* Task requirements *
Quote each of the entries below word for word.

* Records to use *
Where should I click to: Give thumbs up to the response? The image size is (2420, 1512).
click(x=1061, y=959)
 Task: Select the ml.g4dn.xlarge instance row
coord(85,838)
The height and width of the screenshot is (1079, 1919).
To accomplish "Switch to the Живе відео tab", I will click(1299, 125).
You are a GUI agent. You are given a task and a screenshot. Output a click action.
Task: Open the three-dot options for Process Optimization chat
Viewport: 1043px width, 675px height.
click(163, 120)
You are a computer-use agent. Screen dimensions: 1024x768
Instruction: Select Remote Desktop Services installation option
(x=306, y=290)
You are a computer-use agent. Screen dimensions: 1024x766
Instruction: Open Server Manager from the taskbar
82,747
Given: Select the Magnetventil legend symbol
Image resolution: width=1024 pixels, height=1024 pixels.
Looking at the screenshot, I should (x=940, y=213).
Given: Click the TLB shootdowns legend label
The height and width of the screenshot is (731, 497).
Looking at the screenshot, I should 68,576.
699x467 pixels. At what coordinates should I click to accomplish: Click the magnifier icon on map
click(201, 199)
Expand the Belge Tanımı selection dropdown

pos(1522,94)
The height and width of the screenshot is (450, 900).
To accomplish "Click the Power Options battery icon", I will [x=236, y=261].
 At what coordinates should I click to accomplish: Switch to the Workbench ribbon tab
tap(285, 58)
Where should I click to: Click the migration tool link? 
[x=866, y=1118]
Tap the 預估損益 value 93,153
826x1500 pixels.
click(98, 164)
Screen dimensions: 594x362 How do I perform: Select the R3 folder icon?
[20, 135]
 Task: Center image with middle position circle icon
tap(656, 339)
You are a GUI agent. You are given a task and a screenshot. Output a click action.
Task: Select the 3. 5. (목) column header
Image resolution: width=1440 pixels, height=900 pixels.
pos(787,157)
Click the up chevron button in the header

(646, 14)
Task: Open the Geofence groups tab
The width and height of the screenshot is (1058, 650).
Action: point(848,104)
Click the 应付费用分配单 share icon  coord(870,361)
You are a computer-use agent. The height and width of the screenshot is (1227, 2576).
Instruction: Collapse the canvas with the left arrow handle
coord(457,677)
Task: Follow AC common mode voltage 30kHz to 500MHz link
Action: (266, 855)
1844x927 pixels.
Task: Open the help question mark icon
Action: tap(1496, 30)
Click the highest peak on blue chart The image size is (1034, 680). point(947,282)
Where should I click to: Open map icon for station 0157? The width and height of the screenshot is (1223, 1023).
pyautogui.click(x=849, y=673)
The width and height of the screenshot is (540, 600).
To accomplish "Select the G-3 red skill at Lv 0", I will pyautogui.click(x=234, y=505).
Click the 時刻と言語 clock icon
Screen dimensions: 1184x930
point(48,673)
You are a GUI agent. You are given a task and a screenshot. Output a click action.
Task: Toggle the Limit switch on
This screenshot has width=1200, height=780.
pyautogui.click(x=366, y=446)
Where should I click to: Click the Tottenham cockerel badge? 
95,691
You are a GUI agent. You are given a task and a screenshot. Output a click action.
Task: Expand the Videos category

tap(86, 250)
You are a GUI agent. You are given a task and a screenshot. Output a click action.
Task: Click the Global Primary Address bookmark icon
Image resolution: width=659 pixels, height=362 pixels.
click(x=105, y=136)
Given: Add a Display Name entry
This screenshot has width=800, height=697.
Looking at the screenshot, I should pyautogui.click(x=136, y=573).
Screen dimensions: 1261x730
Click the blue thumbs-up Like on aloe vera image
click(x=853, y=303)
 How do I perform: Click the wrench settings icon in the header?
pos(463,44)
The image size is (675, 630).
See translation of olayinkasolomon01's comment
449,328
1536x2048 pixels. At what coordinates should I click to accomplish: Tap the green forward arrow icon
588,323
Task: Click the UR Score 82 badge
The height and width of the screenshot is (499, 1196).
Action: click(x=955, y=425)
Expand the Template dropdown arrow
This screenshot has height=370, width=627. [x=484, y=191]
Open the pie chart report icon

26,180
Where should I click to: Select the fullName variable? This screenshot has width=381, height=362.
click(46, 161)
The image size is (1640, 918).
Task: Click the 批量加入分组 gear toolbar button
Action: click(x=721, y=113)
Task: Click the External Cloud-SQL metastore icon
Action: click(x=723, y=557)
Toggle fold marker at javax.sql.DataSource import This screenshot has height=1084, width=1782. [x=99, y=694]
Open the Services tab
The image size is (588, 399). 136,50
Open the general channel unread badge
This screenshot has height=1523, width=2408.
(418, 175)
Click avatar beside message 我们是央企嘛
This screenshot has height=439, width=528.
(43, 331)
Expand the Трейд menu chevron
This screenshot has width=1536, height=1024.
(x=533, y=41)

* Answer for this exercise *
Where should I click to: Give thumbs up to the response? The image size is (2420, 1512).
click(x=1061, y=959)
 Task: Select the ml.g4dn.xlarge instance row
coord(85,838)
The height and width of the screenshot is (1079, 1919).
To accomplish "Switch to the Живе відео tab", I will click(1299, 125).
You are a GUI agent. You are given a task and a screenshot. Output a click action.
Task: Open the three-dot options for Process Optimization chat
Viewport: 1043px width, 675px height.
click(163, 120)
You are a computer-use agent. Screen dimensions: 1024x768
Instruction: Select Remote Desktop Services installation option
(x=306, y=290)
You are a computer-use agent. Screen dimensions: 1024x766
Instruction: Open Server Manager from the taskbar
82,747
Given: Select the Magnetventil legend symbol
Image resolution: width=1024 pixels, height=1024 pixels.
Looking at the screenshot, I should (x=940, y=213).
Given: Click the TLB shootdowns legend label
The height and width of the screenshot is (731, 497).
Looking at the screenshot, I should 68,576.
699x467 pixels. At what coordinates should I click to accomplish: Click the magnifier icon on map
click(201, 199)
Expand the Belge Tanımı selection dropdown

pos(1522,94)
The height and width of the screenshot is (450, 900).
To accomplish "Click the Power Options battery icon", I will [x=236, y=261].
 At what coordinates should I click to accomplish: Switch to the Workbench ribbon tab
tap(285, 58)
Where should I click to: Click the migration tool link? 
[x=866, y=1118]
Tap the 預估損益 value 93,153
826x1500 pixels.
click(98, 164)
Screen dimensions: 594x362 How do I perform: Select the R3 folder icon?
[20, 135]
 Task: Center image with middle position circle icon
tap(656, 339)
You are a GUI agent. You are given a task and a screenshot. Output a click action.
Task: Select the 3. 5. (목) column header
Image resolution: width=1440 pixels, height=900 pixels.
pos(787,157)
Click the up chevron button in the header

(646, 14)
Task: Open the Geofence groups tab
The width and height of the screenshot is (1058, 650).
Action: point(848,104)
Click the 应付费用分配单 share icon  coord(870,361)
You are a computer-use agent. The height and width of the screenshot is (1227, 2576).
Instruction: Collapse the canvas with the left arrow handle
coord(457,677)
Task: Follow AC common mode voltage 30kHz to 500MHz link
Action: (266, 855)
1844x927 pixels.
Task: Open the help question mark icon
Action: tap(1496, 30)
Click the highest peak on blue chart The image size is (1034, 680). point(947,282)
Where should I click to: Open map icon for station 0157? The width and height of the screenshot is (1223, 1023).
pyautogui.click(x=849, y=673)
The width and height of the screenshot is (540, 600).
To accomplish "Select the G-3 red skill at Lv 0", I will pyautogui.click(x=234, y=505).
Click the 時刻と言語 clock icon
Screen dimensions: 1184x930
point(48,673)
You are a GUI agent. You are given a task and a screenshot. Output a click action.
Task: Toggle the Limit switch on
This screenshot has width=1200, height=780.
pyautogui.click(x=366, y=446)
Where should I click to: Click the Tottenham cockerel badge? 
95,691
You are a GUI agent. You are given a task and a screenshot. Output a click action.
Task: Expand the Videos category

tap(86, 250)
You are a GUI agent. You are given a task and a screenshot. Output a click action.
Task: Click the Global Primary Address bookmark icon
Image resolution: width=659 pixels, height=362 pixels.
click(x=105, y=136)
Given: Add a Display Name entry
This screenshot has width=800, height=697.
Looking at the screenshot, I should pyautogui.click(x=136, y=573).
Screen dimensions: 1261x730
Click the blue thumbs-up Like on aloe vera image
click(x=853, y=303)
 How do I perform: Click the wrench settings icon in the header?
pos(463,44)
The image size is (675, 630).
See translation of olayinkasolomon01's comment
449,328
1536x2048 pixels. At what coordinates should I click to accomplish: Tap the green forward arrow icon
588,323
Task: Click the UR Score 82 badge
The height and width of the screenshot is (499, 1196).
Action: click(x=955, y=425)
Expand the Template dropdown arrow
This screenshot has height=370, width=627. [x=484, y=191]
Open the pie chart report icon

26,180
Where should I click to: Select the fullName variable? This screenshot has width=381, height=362.
click(46, 161)
The image size is (1640, 918).
Task: Click the 批量加入分组 gear toolbar button
Action: click(x=721, y=113)
Task: Click the External Cloud-SQL metastore icon
Action: click(x=723, y=557)
Toggle fold marker at javax.sql.DataSource import This screenshot has height=1084, width=1782. [x=99, y=694]
Open the Services tab
The image size is (588, 399). 136,50
Open the general channel unread badge
This screenshot has height=1523, width=2408.
(418, 175)
Click avatar beside message 我们是央企嘛
This screenshot has height=439, width=528.
(43, 331)
Expand the Трейд menu chevron
This screenshot has width=1536, height=1024.
(x=533, y=41)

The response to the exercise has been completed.